Soups and Starters Recipes - Pate de Champagne Recipe

 
 

Soups and Starters Recipes - Pate de Champagne Recipe

Ingredients

Serve 8

  • 50 g/2 oz butter, plus extra for greasing

  • 2 onions, finely chopped

  • 4 garlic cloves, crushed

  • 500 g/1 lb pig's liver, diced

  • 275 g/9 oz streaky bacon rashers, rinded

  • 500 g/1 lb lean pork, minced or chopped

  • 2 tablespoons chopped parsley

  • 1/2 teaspoon dried sage

  • 1/4 teaspoon ground mace

  • 1/4 teaspoon ground nutmeg

  • 2 egg whites

  • 2 tablespoons brandy

  • 2 bay leaves

  • salt and pepper

  • crusty bread or toast, to serve


Method:

  1. Lightly grease a 500 g/1 lb terrine or loaf tin. Melt the butter in a frying pan. Add the onions and garlic and fry over a low heat for a few minutes until tender and golden.

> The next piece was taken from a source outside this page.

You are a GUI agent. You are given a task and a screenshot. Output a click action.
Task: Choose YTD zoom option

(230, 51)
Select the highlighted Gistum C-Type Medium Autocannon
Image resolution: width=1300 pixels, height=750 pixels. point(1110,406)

  2. Transfer to a large bowl. Add the liver to the pan and fry until lightly browned. Remove and mince or chop.

  3. Chop 200 g/7 oz of the bacon and add to the bowl, together with the liver, pork, parsley, sage, mace, nutmeg, egg whites and brandy and season to taste with salt and pepper.

  4. Mix together until thoroughly combined. Line the terrine or loaf tin with the remaining bacon rashers so that they hang over the sides.

  5. Fill with the pate mixture and fold the bacon over the top. Put the bay leaves on top and place in a roasting tin. Add sufficient hot water to come halfway up the sides.

  6. Cook in a preheated oven, 190°C (375°F), Gas Mark 5, for 1 1/2 hours, or until the juices run clear and the pate has shrunk from the sides of the tin.

  7. Leave the pate to cool for 30 minutes, then cover with a piece of greaseproof paper or foil and weigh it down with some light weights. Leave until completely cold and set.

  8. If you like, you can replace the bay leaves with fresh ones. Cover and refrigerate for about 36 hours. Serve sliced with toast or crusty bread.